# Thinking of Moving To Kingston, Ontario



## Natural_MeMe (Aug 29, 2012)

Hi All!

This might be a little silly for this forum but I am currently living in Toronto and I'm thinking of moving to Kingston, Ontario. I have been told its a beautiful city but I was just wondering how it would be to find employment (I currently work within the social services field) and where within Kingston is a good area to live. I am looking for close shops and a little diversity (things I am use to here in Toronto). I am also looking for something simple and affordable. 

Does anyone have any suggestions?

Thanks!


----------



## MarylandNed (May 11, 2010)

Kingston is only a 3 hour drive from Toronto so why don't you go take a look? Maybe spend a few days there figuring out if you like the place enough to move there.
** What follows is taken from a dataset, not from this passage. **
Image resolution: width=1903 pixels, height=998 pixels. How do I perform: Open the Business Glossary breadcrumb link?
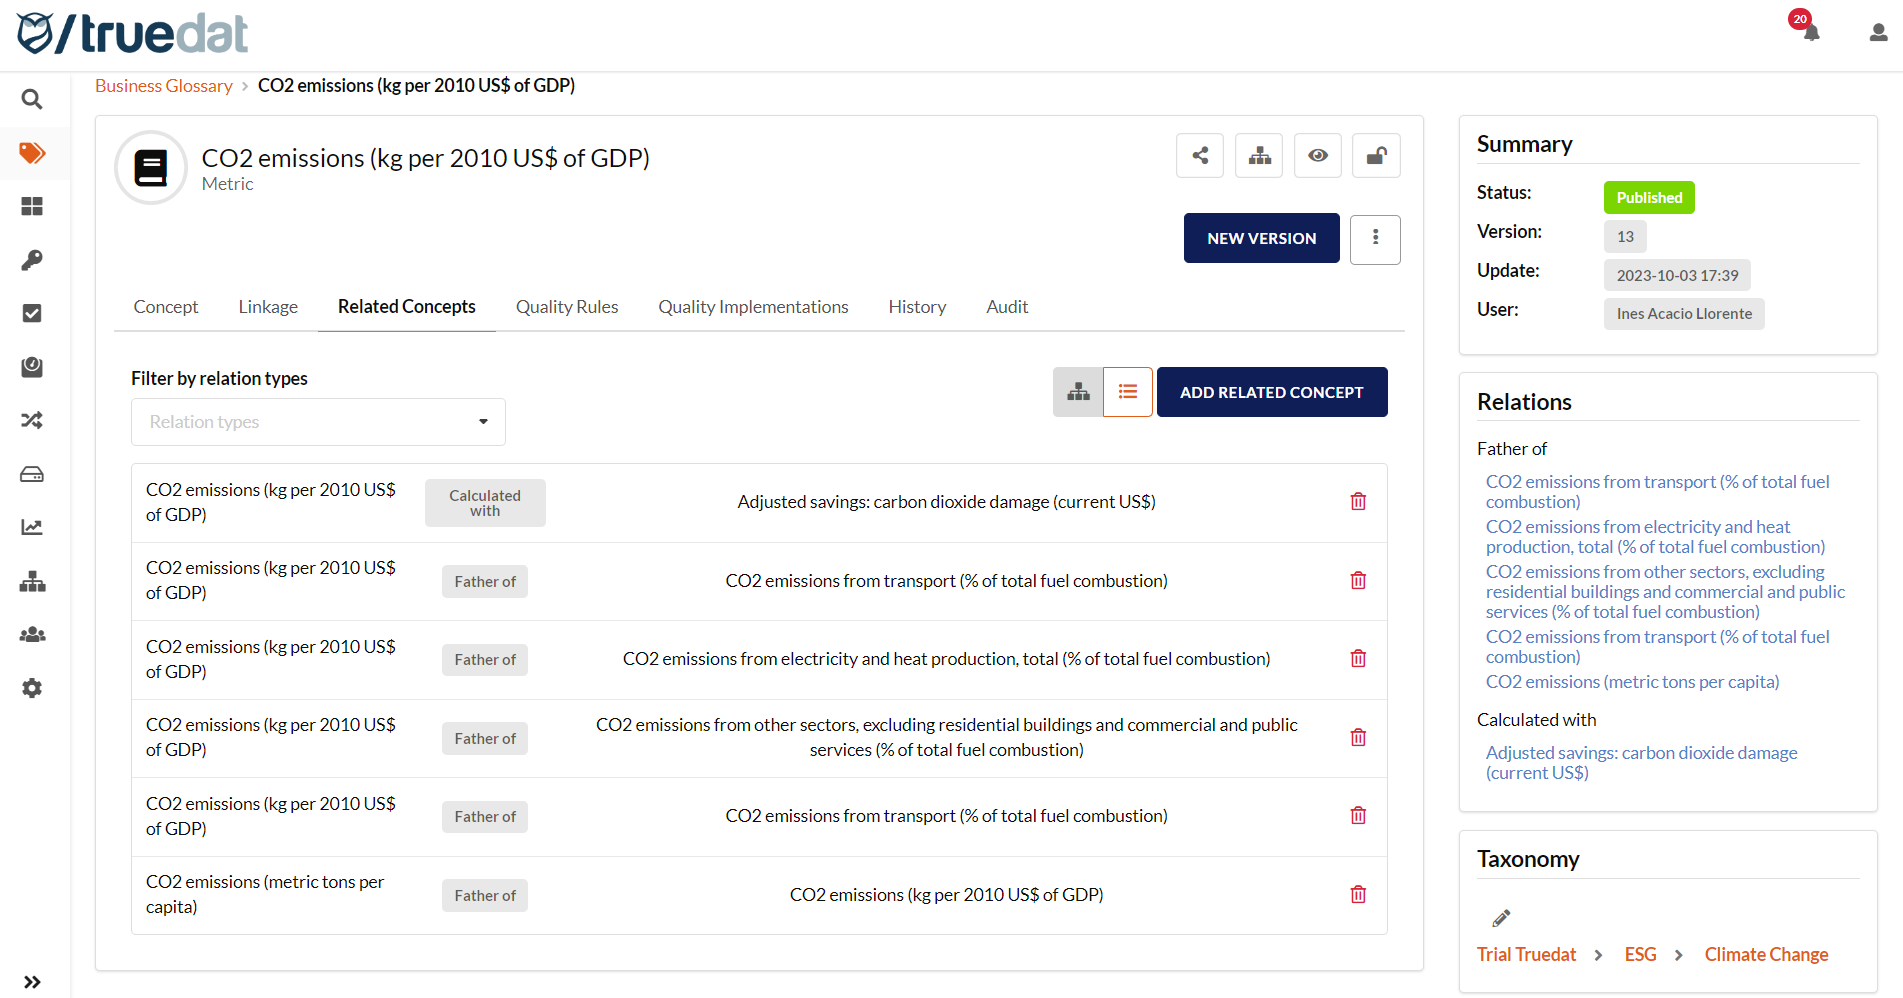point(164,86)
The key thing will be finding a job. Be aware that a major local employer, the Kingston Penitentiary, is closing down within the next 2 years or so.

I have been to Kingston many times and I like it there. It has a reputation as a retirement town but the students of Queen's inject some energy into the place and are a big part of the local economy. There is easy access to the beautiful 1000 Islands region. The US border is also close by.

Not sure exactly what you mean by "diversity" but it's certainly not Toronto. According to the 2006 census, 94.2% of the Kingston population were "Caucasian".


----------



## canadian citizen (Aug 25, 2012)

A further point about Kingston, it is a MAJOR Ontario Government employer.

OHIP, Ministry of Transport, Ontario Taxation, Minsistry of social services, all have large offices in Kingston.

So too does the Federal Government. Seven prisons in a 30 mile radius of Kingston, Canadian Forces 3 bases.

Queens University, plus a community college, plus a lot of industry, and tourisim. 

Kingston is old Ontario, lots of family farms and business owners, who can trace their ancestry back to the 1700's. For some reason, Kingston has a lot of Chinese cafes, with cheap "student food ". 

Nice old stone buildings, with lots of good places to eat and drink. 

I like it.

Jim B

Toronto.


----------



## Natural_MeMe (Aug 29, 2012)

Thanks for the info.!


----------